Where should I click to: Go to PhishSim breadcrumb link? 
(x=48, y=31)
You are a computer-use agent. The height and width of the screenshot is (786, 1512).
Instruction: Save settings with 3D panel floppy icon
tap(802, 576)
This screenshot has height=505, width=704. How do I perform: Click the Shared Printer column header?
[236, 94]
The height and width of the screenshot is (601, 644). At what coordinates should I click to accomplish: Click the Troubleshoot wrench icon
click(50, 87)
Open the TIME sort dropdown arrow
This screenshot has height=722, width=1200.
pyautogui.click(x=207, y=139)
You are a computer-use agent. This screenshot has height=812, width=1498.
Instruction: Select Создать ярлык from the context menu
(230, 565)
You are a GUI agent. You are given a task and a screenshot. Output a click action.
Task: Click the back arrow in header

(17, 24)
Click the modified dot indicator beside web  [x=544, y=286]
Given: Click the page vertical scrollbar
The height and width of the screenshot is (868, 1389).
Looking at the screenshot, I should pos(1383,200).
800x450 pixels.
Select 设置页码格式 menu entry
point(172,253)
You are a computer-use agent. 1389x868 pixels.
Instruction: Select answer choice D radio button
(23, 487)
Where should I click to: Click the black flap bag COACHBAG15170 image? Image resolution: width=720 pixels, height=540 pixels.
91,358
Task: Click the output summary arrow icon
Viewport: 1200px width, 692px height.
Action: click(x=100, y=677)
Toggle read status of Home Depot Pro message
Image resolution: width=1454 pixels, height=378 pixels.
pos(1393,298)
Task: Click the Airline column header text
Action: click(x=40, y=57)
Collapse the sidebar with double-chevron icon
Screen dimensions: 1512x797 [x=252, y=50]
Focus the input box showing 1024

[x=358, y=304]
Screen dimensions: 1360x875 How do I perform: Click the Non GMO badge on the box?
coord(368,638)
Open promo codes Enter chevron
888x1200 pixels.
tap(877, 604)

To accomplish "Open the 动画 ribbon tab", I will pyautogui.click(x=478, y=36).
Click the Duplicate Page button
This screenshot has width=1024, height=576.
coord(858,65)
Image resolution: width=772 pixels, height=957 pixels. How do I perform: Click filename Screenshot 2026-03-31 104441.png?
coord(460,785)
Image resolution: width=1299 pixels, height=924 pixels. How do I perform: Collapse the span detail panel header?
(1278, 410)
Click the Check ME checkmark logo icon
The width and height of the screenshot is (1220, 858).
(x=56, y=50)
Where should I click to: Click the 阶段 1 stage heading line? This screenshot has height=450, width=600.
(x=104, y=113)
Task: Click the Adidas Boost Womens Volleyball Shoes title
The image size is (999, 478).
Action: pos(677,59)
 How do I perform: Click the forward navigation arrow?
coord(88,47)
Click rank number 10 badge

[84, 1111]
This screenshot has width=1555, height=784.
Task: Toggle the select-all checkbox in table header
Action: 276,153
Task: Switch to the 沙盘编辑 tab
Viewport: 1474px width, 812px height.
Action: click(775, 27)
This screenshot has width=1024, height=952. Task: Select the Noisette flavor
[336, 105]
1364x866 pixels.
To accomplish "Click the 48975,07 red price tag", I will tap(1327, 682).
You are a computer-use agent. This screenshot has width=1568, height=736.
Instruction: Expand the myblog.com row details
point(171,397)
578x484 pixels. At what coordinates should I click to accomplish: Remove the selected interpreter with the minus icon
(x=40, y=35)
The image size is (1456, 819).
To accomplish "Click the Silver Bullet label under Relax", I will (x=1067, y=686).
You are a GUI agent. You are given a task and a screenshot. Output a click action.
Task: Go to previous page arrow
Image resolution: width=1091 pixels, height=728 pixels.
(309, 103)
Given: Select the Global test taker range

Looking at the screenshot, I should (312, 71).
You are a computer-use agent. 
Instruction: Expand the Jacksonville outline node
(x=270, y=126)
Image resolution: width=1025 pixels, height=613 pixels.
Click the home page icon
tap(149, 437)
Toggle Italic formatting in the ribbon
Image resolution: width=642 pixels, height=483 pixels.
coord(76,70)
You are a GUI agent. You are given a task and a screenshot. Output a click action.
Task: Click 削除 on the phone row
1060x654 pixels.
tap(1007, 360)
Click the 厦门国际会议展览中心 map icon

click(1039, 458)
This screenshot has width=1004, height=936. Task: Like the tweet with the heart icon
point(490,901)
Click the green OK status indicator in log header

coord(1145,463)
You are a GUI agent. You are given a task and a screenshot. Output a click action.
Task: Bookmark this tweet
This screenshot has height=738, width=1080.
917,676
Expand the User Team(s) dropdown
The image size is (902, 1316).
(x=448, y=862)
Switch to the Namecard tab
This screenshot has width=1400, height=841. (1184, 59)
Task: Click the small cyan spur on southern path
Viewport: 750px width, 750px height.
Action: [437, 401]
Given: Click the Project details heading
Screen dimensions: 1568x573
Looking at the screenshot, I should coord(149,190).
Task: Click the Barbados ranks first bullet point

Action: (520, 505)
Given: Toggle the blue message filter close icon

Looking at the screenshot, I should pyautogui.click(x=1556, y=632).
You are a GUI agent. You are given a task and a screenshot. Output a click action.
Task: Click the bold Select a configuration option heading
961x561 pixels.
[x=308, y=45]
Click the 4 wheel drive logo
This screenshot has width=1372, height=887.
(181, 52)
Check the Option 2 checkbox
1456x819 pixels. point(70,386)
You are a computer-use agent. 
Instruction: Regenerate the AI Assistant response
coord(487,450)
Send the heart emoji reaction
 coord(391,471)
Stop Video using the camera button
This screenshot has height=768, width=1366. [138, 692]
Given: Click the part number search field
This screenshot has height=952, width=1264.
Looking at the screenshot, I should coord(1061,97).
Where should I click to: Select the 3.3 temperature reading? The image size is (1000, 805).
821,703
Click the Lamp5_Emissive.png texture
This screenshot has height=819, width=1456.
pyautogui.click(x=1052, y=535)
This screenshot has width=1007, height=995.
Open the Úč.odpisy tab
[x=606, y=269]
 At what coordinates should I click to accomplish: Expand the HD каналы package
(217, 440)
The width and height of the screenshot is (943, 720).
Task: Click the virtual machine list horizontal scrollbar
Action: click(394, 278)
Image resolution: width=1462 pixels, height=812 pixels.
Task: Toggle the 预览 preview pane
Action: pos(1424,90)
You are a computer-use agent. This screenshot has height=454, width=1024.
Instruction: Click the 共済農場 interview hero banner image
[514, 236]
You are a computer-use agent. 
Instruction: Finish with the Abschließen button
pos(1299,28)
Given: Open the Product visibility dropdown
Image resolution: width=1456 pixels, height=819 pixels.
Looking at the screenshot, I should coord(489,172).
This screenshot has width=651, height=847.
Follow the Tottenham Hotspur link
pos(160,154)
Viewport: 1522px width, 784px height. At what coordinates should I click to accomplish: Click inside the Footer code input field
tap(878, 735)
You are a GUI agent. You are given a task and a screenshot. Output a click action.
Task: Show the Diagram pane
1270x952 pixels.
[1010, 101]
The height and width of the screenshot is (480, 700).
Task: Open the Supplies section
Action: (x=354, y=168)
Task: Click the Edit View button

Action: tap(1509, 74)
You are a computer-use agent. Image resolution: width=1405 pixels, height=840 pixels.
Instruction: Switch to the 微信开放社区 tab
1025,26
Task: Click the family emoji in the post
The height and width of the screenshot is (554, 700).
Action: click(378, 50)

**********

**THE PROBLEM:**
Please set down every one of the rows above again, word for word, without changing anything.

**COMPLETED EXERCISE:**
Where should I click to: Go to PhishSim breadcrumb link? 
(x=48, y=31)
You are a computer-use agent. The height and width of the screenshot is (786, 1512).
Instruction: Save settings with 3D panel floppy icon
tap(802, 576)
This screenshot has height=505, width=704. How do I perform: Click the Shared Printer column header?
[236, 94]
The height and width of the screenshot is (601, 644). At what coordinates should I click to accomplish: Click the Troubleshoot wrench icon
click(50, 87)
Open the TIME sort dropdown arrow
This screenshot has height=722, width=1200.
pyautogui.click(x=207, y=139)
You are a computer-use agent. This screenshot has height=812, width=1498.
Instruction: Select Создать ярлык from the context menu
(230, 565)
You are a GUI agent. You are given a task and a screenshot. Output a click action.
Task: Click the back arrow in header

(17, 24)
Click the modified dot indicator beside web  [x=544, y=286]
Given: Click the page vertical scrollbar
The height and width of the screenshot is (868, 1389).
Looking at the screenshot, I should pos(1383,200).
800x450 pixels.
Select 设置页码格式 menu entry
point(172,253)
You are a computer-use agent. 1389x868 pixels.
Instruction: Select answer choice D radio button
(23, 487)
Where should I click to: Click the black flap bag COACHBAG15170 image? Image resolution: width=720 pixels, height=540 pixels.
91,358
Task: Click the output summary arrow icon
Viewport: 1200px width, 692px height.
Action: click(x=100, y=677)
Toggle read status of Home Depot Pro message
Image resolution: width=1454 pixels, height=378 pixels.
pos(1393,298)
Task: Click the Airline column header text
Action: click(x=40, y=57)
Collapse the sidebar with double-chevron icon
Screen dimensions: 1512x797 [x=252, y=50]
Focus the input box showing 1024

[x=358, y=304]
Screen dimensions: 1360x875 How do I perform: Click the Non GMO badge on the box?
coord(368,638)
Open promo codes Enter chevron
888x1200 pixels.
tap(877, 604)

To accomplish "Open the 动画 ribbon tab", I will pyautogui.click(x=478, y=36).
Click the Duplicate Page button
This screenshot has width=1024, height=576.
coord(858,65)
Image resolution: width=772 pixels, height=957 pixels. How do I perform: Click filename Screenshot 2026-03-31 104441.png?
coord(460,785)
Image resolution: width=1299 pixels, height=924 pixels. How do I perform: Collapse the span detail panel header?
(1278, 410)
Click the Check ME checkmark logo icon
The width and height of the screenshot is (1220, 858).
(x=56, y=50)
Where should I click to: Click the 阶段 1 stage heading line? This screenshot has height=450, width=600.
(x=104, y=113)
Task: Click the Adidas Boost Womens Volleyball Shoes title
The image size is (999, 478).
Action: pos(677,59)
 How do I perform: Click the forward navigation arrow?
coord(88,47)
Click rank number 10 badge

[84, 1111]
This screenshot has width=1555, height=784.
Task: Toggle the select-all checkbox in table header
Action: 276,153
Task: Switch to the 沙盘编辑 tab
Viewport: 1474px width, 812px height.
Action: click(775, 27)
This screenshot has width=1024, height=952. Task: Select the Noisette flavor
[336, 105]
1364x866 pixels.
To accomplish "Click the 48975,07 red price tag", I will tap(1327, 682).
You are a computer-use agent. This screenshot has width=1568, height=736.
Instruction: Expand the myblog.com row details
point(171,397)
578x484 pixels. At what coordinates should I click to accomplish: Remove the selected interpreter with the minus icon
(x=40, y=35)
The image size is (1456, 819).
To accomplish "Click the Silver Bullet label under Relax", I will (x=1067, y=686).
You are a GUI agent. You are given a task and a screenshot. Output a click action.
Task: Go to previous page arrow
Image resolution: width=1091 pixels, height=728 pixels.
(309, 103)
Given: Select the Global test taker range

Looking at the screenshot, I should (312, 71).
You are a computer-use agent. 
Instruction: Expand the Jacksonville outline node
(x=270, y=126)
Image resolution: width=1025 pixels, height=613 pixels.
Click the home page icon
tap(149, 437)
Toggle Italic formatting in the ribbon
Image resolution: width=642 pixels, height=483 pixels.
coord(76,70)
You are a GUI agent. You are given a task and a screenshot. Output a click action.
Task: Click 削除 on the phone row
1060x654 pixels.
tap(1007, 360)
Click the 厦门国际会议展览中心 map icon

click(1039, 458)
This screenshot has width=1004, height=936. Task: Like the tweet with the heart icon
point(490,901)
Click the green OK status indicator in log header

coord(1145,463)
You are a GUI agent. You are given a task and a screenshot. Output a click action.
Task: Bookmark this tweet
This screenshot has height=738, width=1080.
917,676
Expand the User Team(s) dropdown
The image size is (902, 1316).
(x=448, y=862)
Switch to the Namecard tab
This screenshot has width=1400, height=841. (1184, 59)
Task: Click the small cyan spur on southern path
Viewport: 750px width, 750px height.
Action: [437, 401]
Given: Click the Project details heading
Screen dimensions: 1568x573
Looking at the screenshot, I should coord(149,190).
Task: Click the Barbados ranks first bullet point

Action: (520, 505)
Given: Toggle the blue message filter close icon

Looking at the screenshot, I should pyautogui.click(x=1556, y=632).
You are a GUI agent. You are given a task and a screenshot. Output a click action.
Task: Click the bold Select a configuration option heading
961x561 pixels.
[x=308, y=45]
Click the 4 wheel drive logo
This screenshot has width=1372, height=887.
(181, 52)
Check the Option 2 checkbox
1456x819 pixels. point(70,386)
You are a computer-use agent. 
Instruction: Regenerate the AI Assistant response
coord(487,450)
Send the heart emoji reaction
 coord(391,471)
Stop Video using the camera button
This screenshot has height=768, width=1366. [138, 692]
Given: Click the part number search field
This screenshot has height=952, width=1264.
Looking at the screenshot, I should coord(1061,97).
Where should I click to: Select the 3.3 temperature reading? The image size is (1000, 805).
821,703
Click the Lamp5_Emissive.png texture
This screenshot has height=819, width=1456.
pyautogui.click(x=1052, y=535)
This screenshot has width=1007, height=995.
Open the Úč.odpisy tab
[x=606, y=269]
 At what coordinates should I click to accomplish: Expand the HD каналы package
(217, 440)
The width and height of the screenshot is (943, 720).
Task: Click the virtual machine list horizontal scrollbar
Action: click(394, 278)
Image resolution: width=1462 pixels, height=812 pixels.
Task: Toggle the 预览 preview pane
Action: pos(1424,90)
You are a computer-use agent. This screenshot has height=454, width=1024.
Instruction: Click the 共済農場 interview hero banner image
[514, 236]
You are a computer-use agent. 
Instruction: Finish with the Abschließen button
pos(1299,28)
Given: Open the Product visibility dropdown
Image resolution: width=1456 pixels, height=819 pixels.
Looking at the screenshot, I should coord(489,172).
This screenshot has width=651, height=847.
Follow the Tottenham Hotspur link
pos(160,154)
Viewport: 1522px width, 784px height. At what coordinates should I click to accomplish: Click inside the Footer code input field
tap(878, 735)
You are a GUI agent. You are given a task and a screenshot. Output a click action.
Task: Show the Diagram pane
1270x952 pixels.
[1010, 101]
The height and width of the screenshot is (480, 700).
Task: Open the Supplies section
Action: (x=354, y=168)
Task: Click the Edit View button

Action: tap(1509, 74)
You are a computer-use agent. Image resolution: width=1405 pixels, height=840 pixels.
Instruction: Switch to the 微信开放社区 tab
1025,26
Task: Click the family emoji in the post
The height and width of the screenshot is (554, 700).
Action: click(378, 50)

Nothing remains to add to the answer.